In reference to Rohan’s presentation in class, keep the questions broad yet succinct, and stay silent until they finish their answer! Fingers crossed everything goes well!!

The White Saviour Complex

Born into Brothels (2004) exposes the world to the realities of the sex trade in Calcutta, India. In particular, the children who were born and raised in one of India’s red light district. The film itself was fascinating and difficult at the same time for covering quite a confronting story, however, the filmmakers managed to condense the story to the innocence of the kids.

However, during our class discussion on Friday, many of us had raised more issues than praise for the documentary itself. I remember one time in class we discussed the ethics of adding yourself into structure and narrative of your short doco and how that could potentially change your intention for the film and manipulate your audience to view a particular subject a different way.

In Born into Brothels, director Zana Briski did so in what seemed like a film documenting the lives of the kids, became a story about how she “rescues” them from the oppression and life they’re living through. This is a clear example of the  White Saviour complex where “Western people [go] in to “fix” the problems of struggling nations or people of color without understanding their history, needs, or the region’s current state of affairs.

It’s scary to realise how much people have been heavily influenced by such a rhetoric and people of privilege are either ignorant about this or take full advantage of it. Another example is Kony 2012, where one polished video shared thousands of times on multiple social networks managed to convince hundreds of people to donate and partake in a “movement” to stop warlord Joseph Kony. However, the video itself oversimplified the entirety of the situation that the situation is described as “a humanitarian disaster” where other issues such as “militarization of poorer countries, short-sighted agricultural policies, resource extraction, the propping up of corrupt governments, and the astonishing complexity of long-running violent conflicts over a wide and varied terrain” should be considered. This article by Teju Cole articulates The White Saviour Complex eloquently. 

Surprisingly, Born into Brothels won the 2004 Academy Award for Best Documentary Feature. the Oscar speech itself reflects just how much the true intention was lost during the filmmaking process.

Allakariallak of the Misrepresented North

To be honest, it was difficult for me to finish or let alone watch the ethnographic documentary based on the indigenous Inuit people of Canada’s northern Quebec region, Nanook of the North (1922). Yes, the kids were super cute and the dog as well, but the obvious staging, and silence turned me off from the first 10 minutes.
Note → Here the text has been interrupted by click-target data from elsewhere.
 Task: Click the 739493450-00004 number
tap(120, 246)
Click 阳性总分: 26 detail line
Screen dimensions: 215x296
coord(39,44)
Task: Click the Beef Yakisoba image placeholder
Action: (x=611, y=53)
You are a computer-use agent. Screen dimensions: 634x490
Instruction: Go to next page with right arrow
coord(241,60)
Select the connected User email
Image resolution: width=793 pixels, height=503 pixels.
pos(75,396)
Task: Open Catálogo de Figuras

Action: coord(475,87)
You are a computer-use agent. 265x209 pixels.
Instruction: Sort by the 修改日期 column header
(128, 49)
This week’s reading by Fatimah Tobing Rony uses the metaphor of a taxidermy to describe ethnographic documentary as what is dead is made to looks alive. Indeed, director Robert J. Flaherty manufactured this world as if the indigenous Inuit people and culture were becoming extinct and as if positions us – the privileged audience – to sympathise to these characters.
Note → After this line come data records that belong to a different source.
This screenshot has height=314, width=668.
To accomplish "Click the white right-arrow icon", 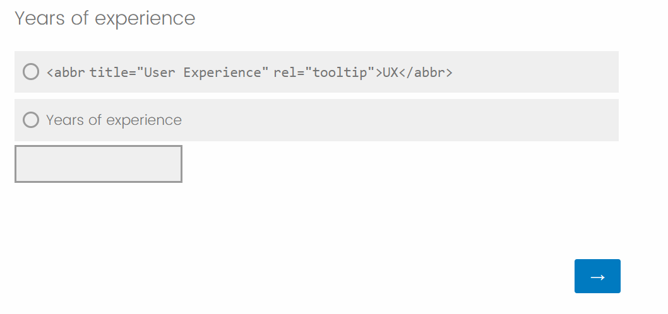I will [x=597, y=277].
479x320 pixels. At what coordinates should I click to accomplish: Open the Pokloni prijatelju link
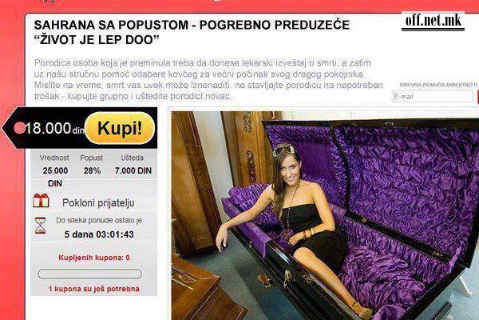(x=98, y=202)
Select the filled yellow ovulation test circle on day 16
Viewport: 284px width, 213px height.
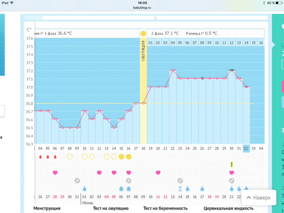[x=128, y=157]
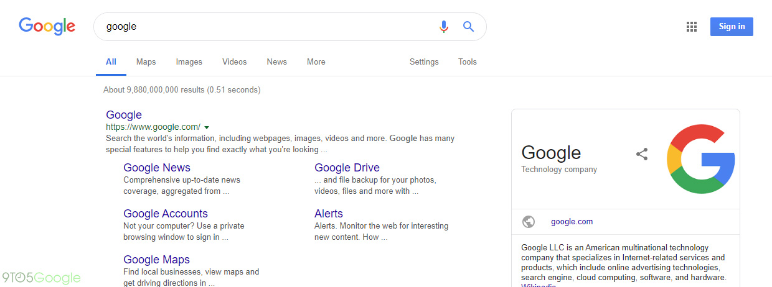Click the google.com link in knowledge panel
The image size is (772, 287).
pyautogui.click(x=572, y=222)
Flaherty defends his film in saying that “one often has to distort a thing to catch its true spirit”, so what extent can a documentary film be considered truth if the truth itself is distorted or misrepresented? In fact, Cunayou and Nyla aren’t actually Nanook/Allakariallak’s wives but were Flaherty’s romantic and sexual partners in real life, and Nanook actually uses a gun to hunt but was directed by Flaherty to use a spear instead.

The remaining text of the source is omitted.